## EXERCISE DESCRIPTION
Copy every record that appears below, exactly as it stands.

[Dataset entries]
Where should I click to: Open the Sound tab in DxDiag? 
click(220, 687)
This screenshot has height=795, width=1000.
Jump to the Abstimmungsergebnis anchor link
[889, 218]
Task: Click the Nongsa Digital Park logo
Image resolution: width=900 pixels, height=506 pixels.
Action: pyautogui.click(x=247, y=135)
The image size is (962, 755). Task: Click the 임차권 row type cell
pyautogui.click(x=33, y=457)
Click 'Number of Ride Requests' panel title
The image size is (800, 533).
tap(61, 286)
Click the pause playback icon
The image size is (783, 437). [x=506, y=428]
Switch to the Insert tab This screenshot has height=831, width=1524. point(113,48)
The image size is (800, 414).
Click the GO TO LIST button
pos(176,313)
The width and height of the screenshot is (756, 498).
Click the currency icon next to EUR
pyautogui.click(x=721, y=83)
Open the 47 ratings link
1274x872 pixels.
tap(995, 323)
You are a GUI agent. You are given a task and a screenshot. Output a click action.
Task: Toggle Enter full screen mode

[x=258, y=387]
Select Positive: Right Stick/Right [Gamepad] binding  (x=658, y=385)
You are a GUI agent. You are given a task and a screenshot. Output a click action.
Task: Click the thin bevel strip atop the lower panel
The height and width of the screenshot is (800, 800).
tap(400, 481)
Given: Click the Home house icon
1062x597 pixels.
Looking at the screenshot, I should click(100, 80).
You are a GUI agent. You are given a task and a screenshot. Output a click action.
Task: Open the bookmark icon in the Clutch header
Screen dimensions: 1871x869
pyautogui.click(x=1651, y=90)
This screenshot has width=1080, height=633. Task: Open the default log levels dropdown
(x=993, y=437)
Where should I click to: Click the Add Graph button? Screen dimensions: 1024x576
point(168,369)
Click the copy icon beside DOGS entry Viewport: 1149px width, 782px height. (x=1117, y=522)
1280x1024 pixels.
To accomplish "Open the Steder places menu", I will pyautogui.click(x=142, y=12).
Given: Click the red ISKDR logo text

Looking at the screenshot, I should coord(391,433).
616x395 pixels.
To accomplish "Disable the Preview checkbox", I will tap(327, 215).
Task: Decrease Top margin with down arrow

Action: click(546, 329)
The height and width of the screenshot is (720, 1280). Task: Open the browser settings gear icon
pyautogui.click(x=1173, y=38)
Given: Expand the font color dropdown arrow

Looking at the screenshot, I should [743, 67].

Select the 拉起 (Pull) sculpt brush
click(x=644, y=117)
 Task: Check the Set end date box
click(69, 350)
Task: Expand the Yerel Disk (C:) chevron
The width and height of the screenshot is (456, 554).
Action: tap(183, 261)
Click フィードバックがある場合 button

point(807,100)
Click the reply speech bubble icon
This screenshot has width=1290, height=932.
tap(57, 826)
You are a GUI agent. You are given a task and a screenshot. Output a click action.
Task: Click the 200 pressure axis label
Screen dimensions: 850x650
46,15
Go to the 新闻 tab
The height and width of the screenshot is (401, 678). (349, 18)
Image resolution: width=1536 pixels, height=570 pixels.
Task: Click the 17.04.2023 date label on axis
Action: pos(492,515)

## RESPONSE TO THIS TASK
Where should I click to: Open the Sound tab in DxDiag? 
click(220, 687)
This screenshot has height=795, width=1000.
Jump to the Abstimmungsergebnis anchor link
[889, 218]
Task: Click the Nongsa Digital Park logo
Image resolution: width=900 pixels, height=506 pixels.
Action: pyautogui.click(x=247, y=135)
The image size is (962, 755). Task: Click the 임차권 row type cell
pyautogui.click(x=33, y=457)
Click 'Number of Ride Requests' panel title
The image size is (800, 533).
tap(61, 286)
Click the pause playback icon
The image size is (783, 437). [x=506, y=428]
Switch to the Insert tab This screenshot has height=831, width=1524. point(113,48)
The image size is (800, 414).
Click the GO TO LIST button
pos(176,313)
The width and height of the screenshot is (756, 498).
Click the currency icon next to EUR
pyautogui.click(x=721, y=83)
Open the 47 ratings link
1274x872 pixels.
tap(995, 323)
You are a GUI agent. You are given a task and a screenshot. Output a click action.
Task: Toggle Enter full screen mode

[x=258, y=387]
Select Positive: Right Stick/Right [Gamepad] binding  (x=658, y=385)
You are a GUI agent. You are given a task and a screenshot. Output a click action.
Task: Click the thin bevel strip atop the lower panel
The height and width of the screenshot is (800, 800).
tap(400, 481)
Given: Click the Home house icon
1062x597 pixels.
Looking at the screenshot, I should click(100, 80).
You are a GUI agent. You are given a task and a screenshot. Output a click action.
Task: Open the bookmark icon in the Clutch header
Screen dimensions: 1871x869
pyautogui.click(x=1651, y=90)
This screenshot has width=1080, height=633. Task: Open the default log levels dropdown
(x=993, y=437)
Where should I click to: Click the Add Graph button? Screen dimensions: 1024x576
point(168,369)
Click the copy icon beside DOGS entry Viewport: 1149px width, 782px height. (x=1117, y=522)
1280x1024 pixels.
To accomplish "Open the Steder places menu", I will pyautogui.click(x=142, y=12).
Given: Click the red ISKDR logo text

Looking at the screenshot, I should coord(391,433).
616x395 pixels.
To accomplish "Disable the Preview checkbox", I will tap(327, 215).
Task: Decrease Top margin with down arrow

Action: click(546, 329)
The height and width of the screenshot is (720, 1280). Task: Open the browser settings gear icon
pyautogui.click(x=1173, y=38)
Given: Expand the font color dropdown arrow

Looking at the screenshot, I should [743, 67].

Select the 拉起 (Pull) sculpt brush
click(x=644, y=117)
 Task: Check the Set end date box
click(69, 350)
Task: Expand the Yerel Disk (C:) chevron
The width and height of the screenshot is (456, 554).
Action: tap(183, 261)
Click フィードバックがある場合 button

point(807,100)
Click the reply speech bubble icon
This screenshot has width=1290, height=932.
tap(57, 826)
You are a GUI agent. You are given a task and a screenshot. Output a click action.
Task: Click the 200 pressure axis label
Screen dimensions: 850x650
46,15
Go to the 新闻 tab
The height and width of the screenshot is (401, 678). (349, 18)
Image resolution: width=1536 pixels, height=570 pixels.
Task: Click the 17.04.2023 date label on axis
Action: pos(492,515)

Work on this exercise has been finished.